* Work required *
Range to output from the entries below: the line containing "[Connect on Instagram] (166, 1191)" through the line containing "[listitem] (735, 671)". Set it down exactly, ends included, nothing else.

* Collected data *

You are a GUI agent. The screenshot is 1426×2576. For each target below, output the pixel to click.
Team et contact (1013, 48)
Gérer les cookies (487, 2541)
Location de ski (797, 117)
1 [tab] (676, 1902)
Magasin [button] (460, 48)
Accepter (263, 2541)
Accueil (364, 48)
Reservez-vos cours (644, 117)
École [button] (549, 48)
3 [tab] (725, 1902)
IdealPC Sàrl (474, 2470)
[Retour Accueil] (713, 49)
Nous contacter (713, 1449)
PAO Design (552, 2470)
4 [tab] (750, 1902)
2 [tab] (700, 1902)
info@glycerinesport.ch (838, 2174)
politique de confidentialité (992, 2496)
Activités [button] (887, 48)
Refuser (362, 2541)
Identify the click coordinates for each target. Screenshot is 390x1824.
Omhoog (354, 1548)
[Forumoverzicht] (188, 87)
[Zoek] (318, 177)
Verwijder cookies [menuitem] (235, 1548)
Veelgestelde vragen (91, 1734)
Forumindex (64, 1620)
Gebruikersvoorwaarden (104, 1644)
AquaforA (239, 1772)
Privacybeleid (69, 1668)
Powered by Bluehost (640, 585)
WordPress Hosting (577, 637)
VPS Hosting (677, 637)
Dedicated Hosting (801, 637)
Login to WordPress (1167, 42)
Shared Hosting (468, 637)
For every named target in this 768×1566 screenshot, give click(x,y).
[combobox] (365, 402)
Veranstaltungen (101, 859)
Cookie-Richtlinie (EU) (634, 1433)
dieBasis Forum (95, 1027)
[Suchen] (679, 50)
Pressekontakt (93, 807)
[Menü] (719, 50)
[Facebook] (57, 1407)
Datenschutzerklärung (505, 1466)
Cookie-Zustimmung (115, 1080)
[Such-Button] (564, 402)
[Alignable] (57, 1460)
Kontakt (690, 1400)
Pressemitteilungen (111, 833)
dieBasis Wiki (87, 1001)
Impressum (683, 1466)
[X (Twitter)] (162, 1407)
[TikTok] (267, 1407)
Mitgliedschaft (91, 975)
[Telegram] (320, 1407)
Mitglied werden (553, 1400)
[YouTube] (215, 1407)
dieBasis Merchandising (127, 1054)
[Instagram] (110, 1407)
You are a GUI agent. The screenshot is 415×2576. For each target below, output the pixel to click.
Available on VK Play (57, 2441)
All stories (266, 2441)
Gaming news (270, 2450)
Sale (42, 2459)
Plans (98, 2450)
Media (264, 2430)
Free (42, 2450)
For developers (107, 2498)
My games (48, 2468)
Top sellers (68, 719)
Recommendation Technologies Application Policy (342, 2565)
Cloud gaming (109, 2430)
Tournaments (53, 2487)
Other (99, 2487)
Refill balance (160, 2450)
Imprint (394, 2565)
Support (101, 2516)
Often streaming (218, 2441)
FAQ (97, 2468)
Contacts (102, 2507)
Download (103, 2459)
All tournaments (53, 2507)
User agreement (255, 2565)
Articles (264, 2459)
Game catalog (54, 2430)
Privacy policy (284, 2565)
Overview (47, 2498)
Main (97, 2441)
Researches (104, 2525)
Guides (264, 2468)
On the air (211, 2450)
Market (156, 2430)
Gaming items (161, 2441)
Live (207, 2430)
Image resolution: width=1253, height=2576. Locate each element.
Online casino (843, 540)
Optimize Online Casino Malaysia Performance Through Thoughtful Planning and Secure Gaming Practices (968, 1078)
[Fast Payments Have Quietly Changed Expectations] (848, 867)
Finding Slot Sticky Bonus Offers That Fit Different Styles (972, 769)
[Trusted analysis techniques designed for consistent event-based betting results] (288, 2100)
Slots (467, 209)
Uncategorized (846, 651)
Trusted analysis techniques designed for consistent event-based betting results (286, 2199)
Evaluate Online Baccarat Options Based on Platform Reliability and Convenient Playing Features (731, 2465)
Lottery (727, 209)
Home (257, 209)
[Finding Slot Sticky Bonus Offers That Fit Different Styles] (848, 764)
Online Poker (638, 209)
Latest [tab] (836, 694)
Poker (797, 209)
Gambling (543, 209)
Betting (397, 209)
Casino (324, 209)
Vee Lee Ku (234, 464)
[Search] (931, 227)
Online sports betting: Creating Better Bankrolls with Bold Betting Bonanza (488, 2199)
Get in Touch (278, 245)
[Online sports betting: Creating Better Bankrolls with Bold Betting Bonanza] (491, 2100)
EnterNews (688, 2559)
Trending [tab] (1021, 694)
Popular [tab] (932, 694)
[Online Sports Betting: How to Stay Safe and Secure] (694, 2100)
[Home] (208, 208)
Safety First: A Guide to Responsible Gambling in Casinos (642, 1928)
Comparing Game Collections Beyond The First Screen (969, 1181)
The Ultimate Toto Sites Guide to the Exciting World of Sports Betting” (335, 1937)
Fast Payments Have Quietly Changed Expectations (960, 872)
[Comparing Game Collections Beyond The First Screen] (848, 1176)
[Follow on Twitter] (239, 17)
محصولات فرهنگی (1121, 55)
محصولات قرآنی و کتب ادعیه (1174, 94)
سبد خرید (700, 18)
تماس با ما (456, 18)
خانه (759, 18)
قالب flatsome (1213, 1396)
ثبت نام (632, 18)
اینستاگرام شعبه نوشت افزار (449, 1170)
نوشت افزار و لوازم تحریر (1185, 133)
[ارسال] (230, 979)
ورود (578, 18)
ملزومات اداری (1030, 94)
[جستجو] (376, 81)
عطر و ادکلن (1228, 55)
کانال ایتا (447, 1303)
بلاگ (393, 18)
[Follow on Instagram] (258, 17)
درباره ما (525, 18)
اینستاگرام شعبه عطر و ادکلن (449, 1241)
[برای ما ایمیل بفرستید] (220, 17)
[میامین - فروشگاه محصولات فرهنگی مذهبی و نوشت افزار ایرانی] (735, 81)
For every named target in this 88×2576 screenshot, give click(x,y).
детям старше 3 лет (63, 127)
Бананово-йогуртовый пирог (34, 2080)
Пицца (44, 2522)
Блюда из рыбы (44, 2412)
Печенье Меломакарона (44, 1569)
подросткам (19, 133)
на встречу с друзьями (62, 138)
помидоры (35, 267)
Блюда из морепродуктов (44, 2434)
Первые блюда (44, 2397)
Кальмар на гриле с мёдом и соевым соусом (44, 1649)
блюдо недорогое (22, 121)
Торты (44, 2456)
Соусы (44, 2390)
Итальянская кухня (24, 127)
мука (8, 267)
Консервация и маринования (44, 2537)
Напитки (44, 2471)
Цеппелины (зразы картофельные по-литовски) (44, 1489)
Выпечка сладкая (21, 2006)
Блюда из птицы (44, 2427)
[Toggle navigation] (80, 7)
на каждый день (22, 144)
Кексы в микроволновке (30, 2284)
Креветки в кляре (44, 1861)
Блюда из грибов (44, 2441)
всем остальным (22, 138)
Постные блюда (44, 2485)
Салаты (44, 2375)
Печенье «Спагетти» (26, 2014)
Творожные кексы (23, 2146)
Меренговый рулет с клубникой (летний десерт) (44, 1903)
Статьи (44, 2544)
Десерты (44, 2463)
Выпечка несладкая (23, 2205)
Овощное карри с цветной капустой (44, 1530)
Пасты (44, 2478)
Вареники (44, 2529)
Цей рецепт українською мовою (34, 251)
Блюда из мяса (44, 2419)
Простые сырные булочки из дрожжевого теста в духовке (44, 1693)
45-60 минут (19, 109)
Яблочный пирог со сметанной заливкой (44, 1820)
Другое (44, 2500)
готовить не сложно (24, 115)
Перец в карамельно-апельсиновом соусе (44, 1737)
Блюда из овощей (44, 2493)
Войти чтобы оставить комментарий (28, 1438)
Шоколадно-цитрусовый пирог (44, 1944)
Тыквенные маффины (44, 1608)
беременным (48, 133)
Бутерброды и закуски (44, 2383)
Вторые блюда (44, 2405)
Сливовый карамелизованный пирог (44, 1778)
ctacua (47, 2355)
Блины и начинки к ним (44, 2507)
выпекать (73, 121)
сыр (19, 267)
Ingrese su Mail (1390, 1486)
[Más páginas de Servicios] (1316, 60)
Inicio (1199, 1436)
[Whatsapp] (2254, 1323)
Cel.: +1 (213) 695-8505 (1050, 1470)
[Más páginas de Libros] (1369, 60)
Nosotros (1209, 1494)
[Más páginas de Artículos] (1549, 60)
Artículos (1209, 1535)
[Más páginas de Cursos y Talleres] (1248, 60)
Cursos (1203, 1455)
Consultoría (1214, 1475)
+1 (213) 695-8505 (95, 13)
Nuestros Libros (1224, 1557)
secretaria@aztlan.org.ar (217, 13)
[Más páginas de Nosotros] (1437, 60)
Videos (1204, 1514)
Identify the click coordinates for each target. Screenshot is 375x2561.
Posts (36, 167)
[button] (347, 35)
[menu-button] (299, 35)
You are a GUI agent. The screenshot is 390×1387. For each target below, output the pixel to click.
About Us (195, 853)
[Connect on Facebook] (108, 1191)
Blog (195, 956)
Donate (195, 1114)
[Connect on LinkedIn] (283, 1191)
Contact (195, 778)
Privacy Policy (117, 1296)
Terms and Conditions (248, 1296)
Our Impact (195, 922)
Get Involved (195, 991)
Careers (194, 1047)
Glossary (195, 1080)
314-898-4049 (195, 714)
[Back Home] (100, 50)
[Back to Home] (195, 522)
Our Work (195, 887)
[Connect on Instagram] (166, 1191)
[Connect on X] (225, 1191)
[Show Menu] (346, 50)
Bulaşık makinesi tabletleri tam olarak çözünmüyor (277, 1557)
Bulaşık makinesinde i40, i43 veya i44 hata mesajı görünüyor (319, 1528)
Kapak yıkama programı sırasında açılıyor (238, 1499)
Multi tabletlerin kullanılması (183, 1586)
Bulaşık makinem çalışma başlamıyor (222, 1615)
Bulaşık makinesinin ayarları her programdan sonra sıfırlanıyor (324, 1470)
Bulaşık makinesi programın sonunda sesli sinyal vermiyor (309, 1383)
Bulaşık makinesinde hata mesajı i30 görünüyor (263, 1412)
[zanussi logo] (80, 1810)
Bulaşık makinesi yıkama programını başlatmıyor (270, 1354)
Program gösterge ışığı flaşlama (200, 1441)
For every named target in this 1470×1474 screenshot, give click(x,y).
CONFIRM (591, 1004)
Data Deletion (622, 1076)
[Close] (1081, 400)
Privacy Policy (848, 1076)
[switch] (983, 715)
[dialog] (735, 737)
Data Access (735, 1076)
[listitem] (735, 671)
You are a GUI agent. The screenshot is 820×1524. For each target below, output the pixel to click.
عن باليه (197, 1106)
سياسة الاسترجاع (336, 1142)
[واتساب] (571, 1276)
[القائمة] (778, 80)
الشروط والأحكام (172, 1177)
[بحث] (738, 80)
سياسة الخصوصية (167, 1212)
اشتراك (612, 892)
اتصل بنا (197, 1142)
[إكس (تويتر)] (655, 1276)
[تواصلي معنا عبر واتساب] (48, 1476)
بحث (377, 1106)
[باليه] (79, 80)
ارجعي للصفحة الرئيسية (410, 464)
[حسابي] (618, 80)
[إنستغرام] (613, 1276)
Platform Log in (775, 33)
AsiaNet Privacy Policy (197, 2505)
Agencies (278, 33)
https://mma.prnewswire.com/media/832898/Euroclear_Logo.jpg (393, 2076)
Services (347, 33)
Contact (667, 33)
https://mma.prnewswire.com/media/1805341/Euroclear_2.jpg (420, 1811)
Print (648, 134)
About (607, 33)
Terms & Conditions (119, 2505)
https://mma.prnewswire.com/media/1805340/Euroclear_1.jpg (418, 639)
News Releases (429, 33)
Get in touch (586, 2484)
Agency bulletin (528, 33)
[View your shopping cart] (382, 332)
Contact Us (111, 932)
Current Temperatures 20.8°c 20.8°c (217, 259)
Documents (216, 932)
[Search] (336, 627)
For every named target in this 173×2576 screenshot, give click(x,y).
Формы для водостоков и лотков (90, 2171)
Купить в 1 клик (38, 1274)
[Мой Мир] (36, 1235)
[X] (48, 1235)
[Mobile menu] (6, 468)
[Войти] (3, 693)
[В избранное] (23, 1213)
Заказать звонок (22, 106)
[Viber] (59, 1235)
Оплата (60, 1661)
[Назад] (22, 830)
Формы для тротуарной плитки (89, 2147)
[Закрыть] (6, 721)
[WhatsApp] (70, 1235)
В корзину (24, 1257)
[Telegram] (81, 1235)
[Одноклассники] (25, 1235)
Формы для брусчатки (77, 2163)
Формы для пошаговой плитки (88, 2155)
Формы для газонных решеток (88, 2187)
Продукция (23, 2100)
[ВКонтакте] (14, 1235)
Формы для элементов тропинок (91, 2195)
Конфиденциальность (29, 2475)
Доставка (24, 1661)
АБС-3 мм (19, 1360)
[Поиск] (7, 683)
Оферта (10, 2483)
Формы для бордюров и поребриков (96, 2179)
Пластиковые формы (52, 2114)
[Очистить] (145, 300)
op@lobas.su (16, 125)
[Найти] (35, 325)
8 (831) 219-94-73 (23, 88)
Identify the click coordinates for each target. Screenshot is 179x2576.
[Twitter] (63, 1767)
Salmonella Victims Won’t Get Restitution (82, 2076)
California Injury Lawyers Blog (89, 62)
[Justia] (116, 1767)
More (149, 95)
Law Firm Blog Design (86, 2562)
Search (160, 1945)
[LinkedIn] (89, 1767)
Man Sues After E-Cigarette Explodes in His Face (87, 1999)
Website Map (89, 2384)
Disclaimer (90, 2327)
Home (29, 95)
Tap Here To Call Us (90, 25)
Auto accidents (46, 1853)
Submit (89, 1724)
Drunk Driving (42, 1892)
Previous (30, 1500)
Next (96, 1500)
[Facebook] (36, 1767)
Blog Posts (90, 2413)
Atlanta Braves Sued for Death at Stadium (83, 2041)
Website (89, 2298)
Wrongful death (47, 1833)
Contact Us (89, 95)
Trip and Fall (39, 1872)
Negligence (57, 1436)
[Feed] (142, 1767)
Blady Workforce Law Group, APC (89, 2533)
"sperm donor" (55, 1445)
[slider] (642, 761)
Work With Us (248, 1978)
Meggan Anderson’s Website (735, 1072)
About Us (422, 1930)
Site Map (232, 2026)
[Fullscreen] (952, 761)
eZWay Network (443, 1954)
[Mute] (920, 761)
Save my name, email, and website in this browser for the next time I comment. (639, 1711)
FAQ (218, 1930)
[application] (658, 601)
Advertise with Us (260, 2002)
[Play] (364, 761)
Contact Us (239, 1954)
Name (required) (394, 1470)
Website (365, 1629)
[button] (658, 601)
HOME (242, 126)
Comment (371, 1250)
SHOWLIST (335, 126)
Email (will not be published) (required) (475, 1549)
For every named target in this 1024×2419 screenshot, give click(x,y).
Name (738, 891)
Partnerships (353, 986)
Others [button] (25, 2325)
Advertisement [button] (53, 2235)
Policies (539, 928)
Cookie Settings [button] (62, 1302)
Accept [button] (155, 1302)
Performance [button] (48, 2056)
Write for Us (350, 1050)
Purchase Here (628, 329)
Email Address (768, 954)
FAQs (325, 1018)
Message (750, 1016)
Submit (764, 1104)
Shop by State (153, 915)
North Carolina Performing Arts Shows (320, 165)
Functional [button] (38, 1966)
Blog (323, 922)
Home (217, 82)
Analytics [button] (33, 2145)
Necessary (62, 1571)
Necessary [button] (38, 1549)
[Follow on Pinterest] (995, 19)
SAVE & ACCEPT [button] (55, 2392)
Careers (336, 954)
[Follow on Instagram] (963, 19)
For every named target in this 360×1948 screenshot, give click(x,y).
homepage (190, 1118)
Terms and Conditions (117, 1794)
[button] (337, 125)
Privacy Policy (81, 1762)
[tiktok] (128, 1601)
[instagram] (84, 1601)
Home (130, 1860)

* Your solution *
[Connect on Instagram] (166, 1191)
[Connect on X] (225, 1191)
[Show Menu] (346, 50)
Bulaşık makinesi tabletleri tam olarak çözünmüyor (277, 1557)
Bulaşık makinesinde i40, i43 veya i44 hata mesajı görünüyor (319, 1528)
Kapak yıkama programı sırasında açılıyor (238, 1499)
Multi tabletlerin kullanılması (183, 1586)
Bulaşık makinem çalışma başlamıyor (222, 1615)
Bulaşık makinesinin ayarları her programdan sonra sıfırlanıyor (324, 1470)
Bulaşık makinesi programın sonunda sesli sinyal vermiyor (309, 1383)
Bulaşık makinesinde hata mesajı i30 görünüyor (263, 1412)
[zanussi logo] (80, 1810)
Bulaşık makinesi yıkama programını başlatmıyor (270, 1354)
Program gösterge ışığı flaşlama (200, 1441)
For every named target in this 1470×1474 screenshot, give click(x,y).
CONFIRM (591, 1004)
Data Deletion (622, 1076)
[Close] (1081, 400)
Privacy Policy (848, 1076)
[switch] (983, 715)
[dialog] (735, 737)
Data Access (735, 1076)
[listitem] (735, 671)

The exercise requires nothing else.